This paper shows that a sequence-to-sequence model trained on a sufficiently large dataset can solve symbolic mathematical problems with very high accuracy. Here, the problems do not involve explicit reasoning, but are simply and directly formatted as producing the final result given the problem. They look at two problems: symbolic integration and solving differential equations. Thus, given the input function, they train a model to write down its integral (without justification, or proof, just the final function); same for ODEs.
One main innovation from this paper is on how to generate a balanced dataset of symbolic expressions using a set of transformation rules. Some of these ideas, especially the procedure in Appendix C, have been useful for me once.

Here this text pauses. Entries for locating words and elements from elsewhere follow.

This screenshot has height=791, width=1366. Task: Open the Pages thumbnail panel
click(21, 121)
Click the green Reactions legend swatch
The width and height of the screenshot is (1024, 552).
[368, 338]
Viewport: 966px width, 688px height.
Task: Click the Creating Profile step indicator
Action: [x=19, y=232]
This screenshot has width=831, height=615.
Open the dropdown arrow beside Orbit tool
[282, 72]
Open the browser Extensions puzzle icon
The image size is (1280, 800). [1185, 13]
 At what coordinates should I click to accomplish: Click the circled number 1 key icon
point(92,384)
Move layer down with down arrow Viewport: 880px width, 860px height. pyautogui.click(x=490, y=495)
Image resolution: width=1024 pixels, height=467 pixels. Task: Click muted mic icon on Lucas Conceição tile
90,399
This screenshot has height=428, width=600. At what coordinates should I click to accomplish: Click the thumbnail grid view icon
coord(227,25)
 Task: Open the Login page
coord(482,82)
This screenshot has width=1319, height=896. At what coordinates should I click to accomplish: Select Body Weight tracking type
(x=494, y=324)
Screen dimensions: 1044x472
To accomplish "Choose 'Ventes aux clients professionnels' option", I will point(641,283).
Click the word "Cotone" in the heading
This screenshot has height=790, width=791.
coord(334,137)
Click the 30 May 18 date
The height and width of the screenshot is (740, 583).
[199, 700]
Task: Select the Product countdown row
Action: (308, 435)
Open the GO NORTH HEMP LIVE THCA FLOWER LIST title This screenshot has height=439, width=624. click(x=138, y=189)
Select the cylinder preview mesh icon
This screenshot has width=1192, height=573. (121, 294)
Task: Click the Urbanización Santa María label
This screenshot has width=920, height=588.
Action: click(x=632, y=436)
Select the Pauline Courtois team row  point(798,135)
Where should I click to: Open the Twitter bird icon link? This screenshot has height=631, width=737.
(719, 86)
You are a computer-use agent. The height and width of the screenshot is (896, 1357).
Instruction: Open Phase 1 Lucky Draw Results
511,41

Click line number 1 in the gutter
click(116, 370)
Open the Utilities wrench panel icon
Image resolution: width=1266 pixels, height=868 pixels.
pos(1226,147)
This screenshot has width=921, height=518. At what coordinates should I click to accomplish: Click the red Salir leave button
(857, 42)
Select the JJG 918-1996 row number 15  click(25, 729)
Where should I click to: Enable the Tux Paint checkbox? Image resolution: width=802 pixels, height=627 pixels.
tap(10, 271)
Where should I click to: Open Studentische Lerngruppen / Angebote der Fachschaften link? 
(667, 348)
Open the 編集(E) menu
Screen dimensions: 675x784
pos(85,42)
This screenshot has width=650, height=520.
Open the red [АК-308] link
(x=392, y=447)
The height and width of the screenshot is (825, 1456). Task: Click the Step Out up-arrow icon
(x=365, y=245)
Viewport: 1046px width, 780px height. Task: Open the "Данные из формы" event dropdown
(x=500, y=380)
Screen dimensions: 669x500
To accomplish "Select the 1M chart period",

As for the actual results, this just shows that deep learning models are really powerful density estimators even for quite complicated distributions. However, it's not actually the case that this model replaces the Computer Algebra systems they mention. There was a later AAAI paper that showed that their models are not exactly as robust as their results might suggest. I'll comment on that later and link it from here. But this is just a more general theme of pure deep learning models: they are often non-robust in weird ways once you go out of their training distribution. You can make the training distribution really large (e.g., by generating random expressions as they do), but even then there's no guarantee that beyond that they generalize nicely. And for combinatorial domains like expression trees, there's no ``really large'' finite dataset that can really cover the infinite variation one can produce even within a quite modest depth.